» Description of the task
From the line that contains "682x360 pixels. Task: Click" through the closing line of the entries, write out each line exactly; pictures stay out.

(Source material)

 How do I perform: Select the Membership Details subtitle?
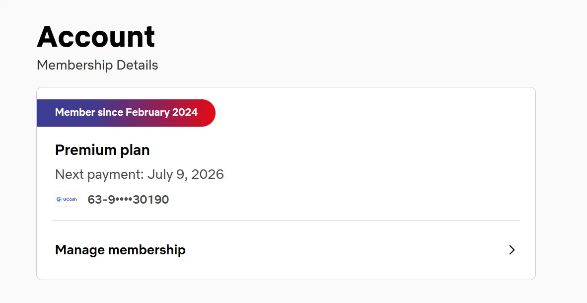point(97,65)
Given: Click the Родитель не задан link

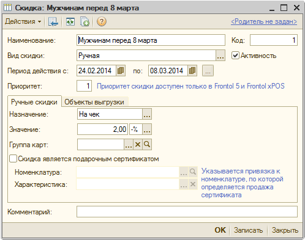Looking at the screenshot, I should [x=264, y=21].
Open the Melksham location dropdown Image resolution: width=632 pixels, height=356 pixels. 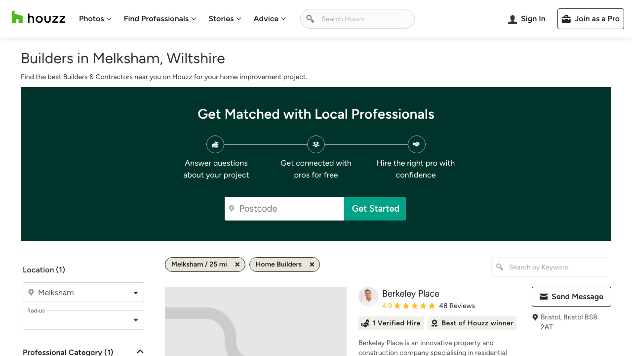coord(135,292)
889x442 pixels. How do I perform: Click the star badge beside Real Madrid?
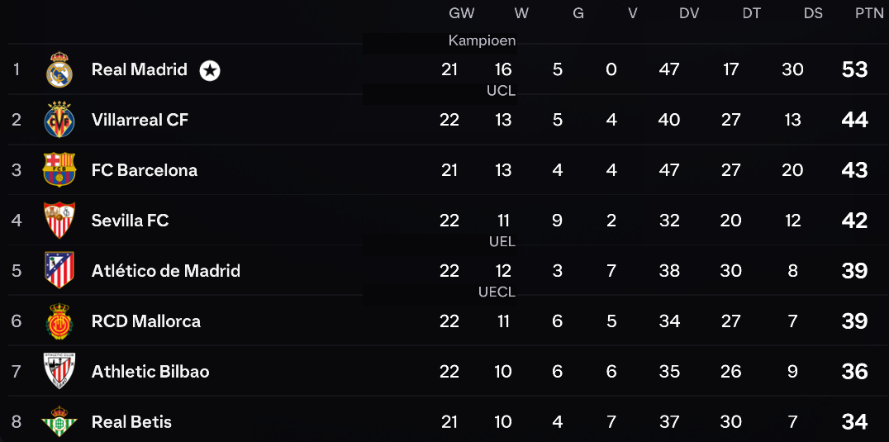click(x=210, y=70)
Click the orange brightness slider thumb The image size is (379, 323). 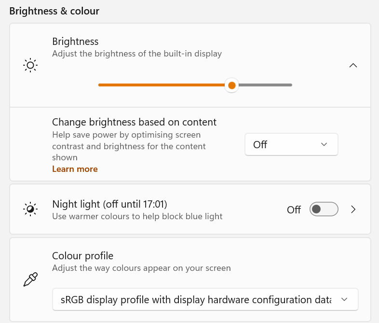232,85
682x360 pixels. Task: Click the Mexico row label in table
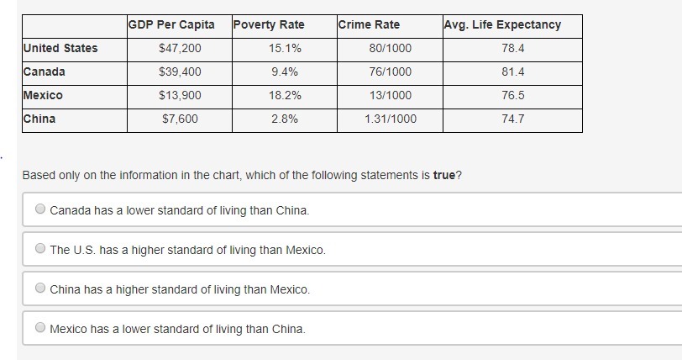43,95
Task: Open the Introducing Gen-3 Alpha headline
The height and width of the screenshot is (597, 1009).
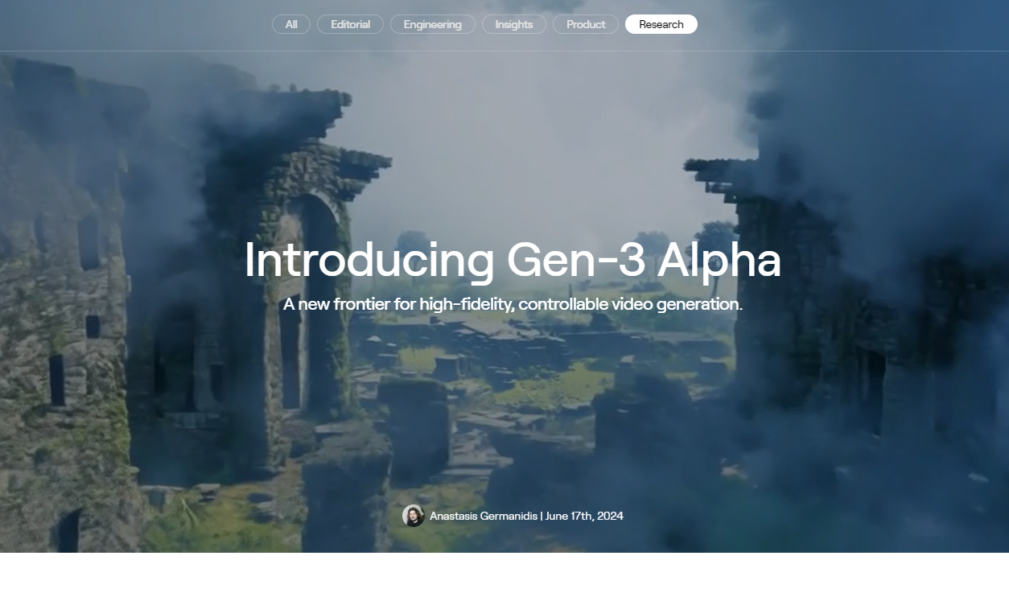Action: (x=513, y=261)
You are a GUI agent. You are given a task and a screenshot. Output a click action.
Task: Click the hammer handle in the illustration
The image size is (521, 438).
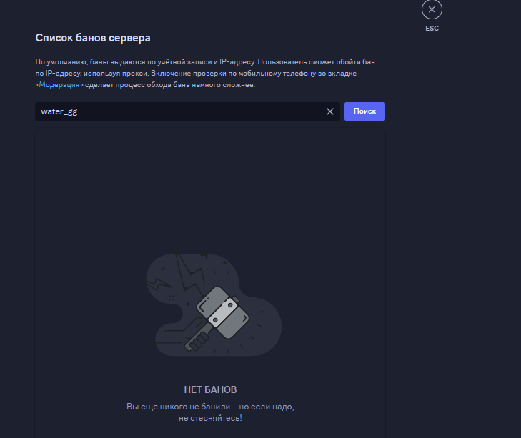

(End Source material)

» Answer area
682x360 pixels. Task: Click the Mexico row label in table
43,95
Task: Open the Introducing Gen-3 Alpha headline
The height and width of the screenshot is (597, 1009).
Action: (x=513, y=261)
You are a GUI agent. You are given a task and a screenshot. Output a click action.
Task: Click the hammer handle in the illustration
The image size is (521, 438).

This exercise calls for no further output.